JewishWorldReview pundit Clarence Page introduces us to an intriguing new book that purports to show why affluent black children lag behind equally-affluent white children in academic performance. The book was researched and written by UC-Berkeley's Dr. John Ogbu, who claims expertise in the field of student acheivement. Dr. Ogbu was in fact recruited to write the book by a group of black parents in wealthy Shaker Heights, OH, who were unhappy with the black-white academic acheivement gap that persisted despite the equal economic status.
And now these parents are unhappy with Dr. Ogbu as well. Why? Because his new book, "Black American Students in an Affluent Suburb: A Study of Academic Disengagement", places some of the blame squarely on them:
As Ogbu told a New York Times reporter, there were two parts to the problem; "society and schools on one hand and the black community on the other...What amazed me is that these kids who come from homes of doctors and lawyers are not thinking like their parents. They don't know how their parents made it. They are looking at rappers in ghettos as their role models, they are looking at entertainers. The parents work two jobs, three jobs, to give their children everything, but they are not guiding their children."
This is not Dr. Ogbu's first brush with controversy. In the 1980's, he and a fellow researcher uncovered the phenomenon of black students avoiding academic success due to their fear of "acting white." And Dr.
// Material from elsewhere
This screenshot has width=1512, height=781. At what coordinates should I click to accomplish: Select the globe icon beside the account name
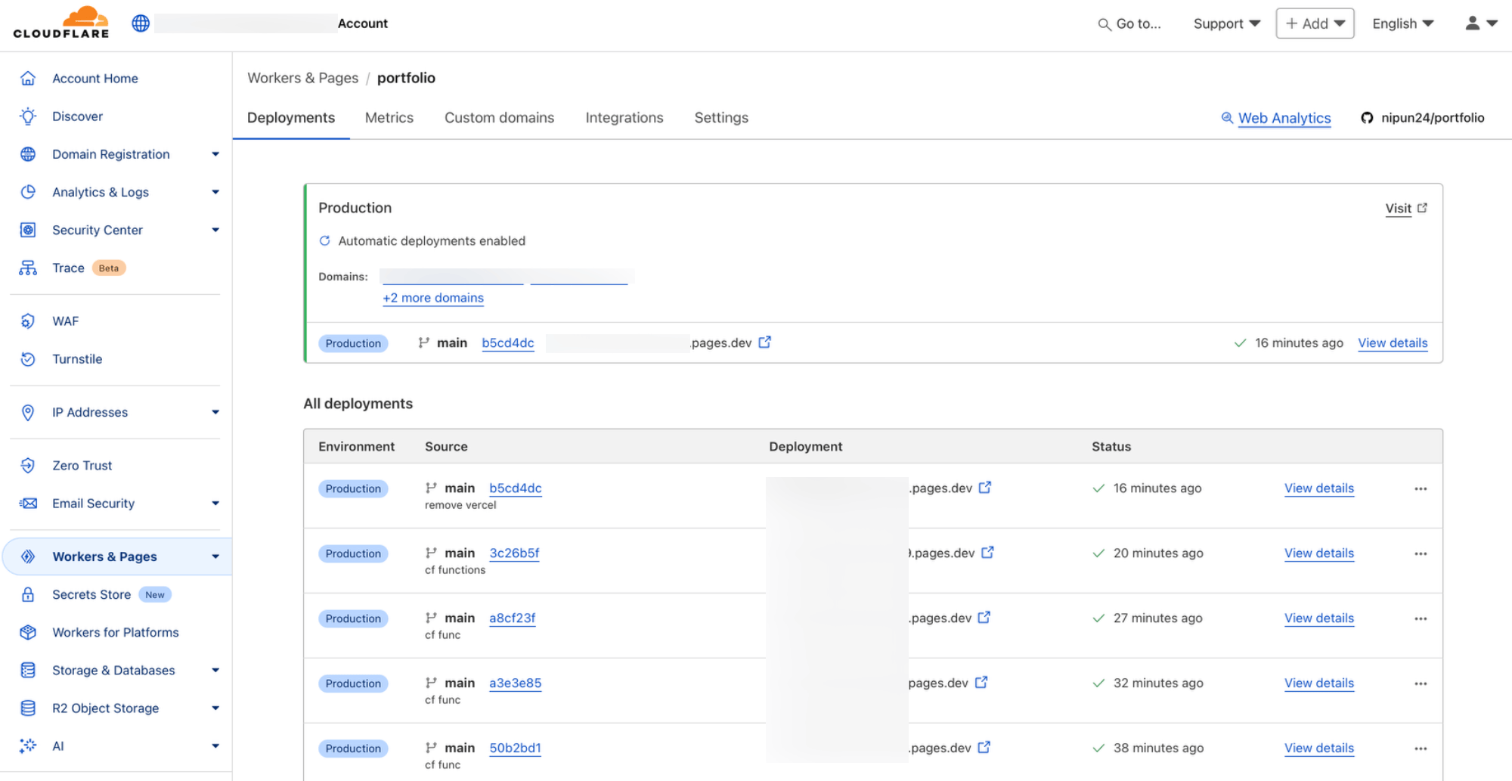(140, 23)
Ogbu isn't the only one to identify the presence of violent gangsta rap and ghetto-idolatry as an obstacle which impedes black children. John McWhorter's description in the City Journal of the negative effects of gangsta rap is compelling, and unnerving.
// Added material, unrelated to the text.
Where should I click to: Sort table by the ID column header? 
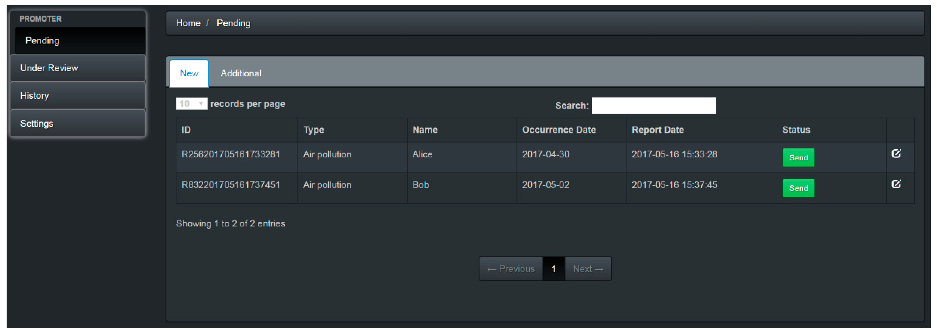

Mr. Page advises black parents not to allow their kids to accept such self-defeating behavior as rejection of social norms or academic acheivement, and not to use the excuses of racism (or fear of it) to avoid self-improvement:
There is no shame in the mere fact that some groups show different levels of interest and performance in education and other skills. It is only a shame if the low performers don't do something to improve. Asian Americans outperform whites academically, for example, yet no one blames racism for white "underachievement." Similarly, the rest of us should not reject useful insights about our children, either, even when it is a little painful to hear.
By facing obvious realities openly and honestly, we can begin to encourage a self-image among black youths that will help them to value their brains as much as their basketballs or the "bling-bling" and "ching-ching" of rap stars on MTV and BET.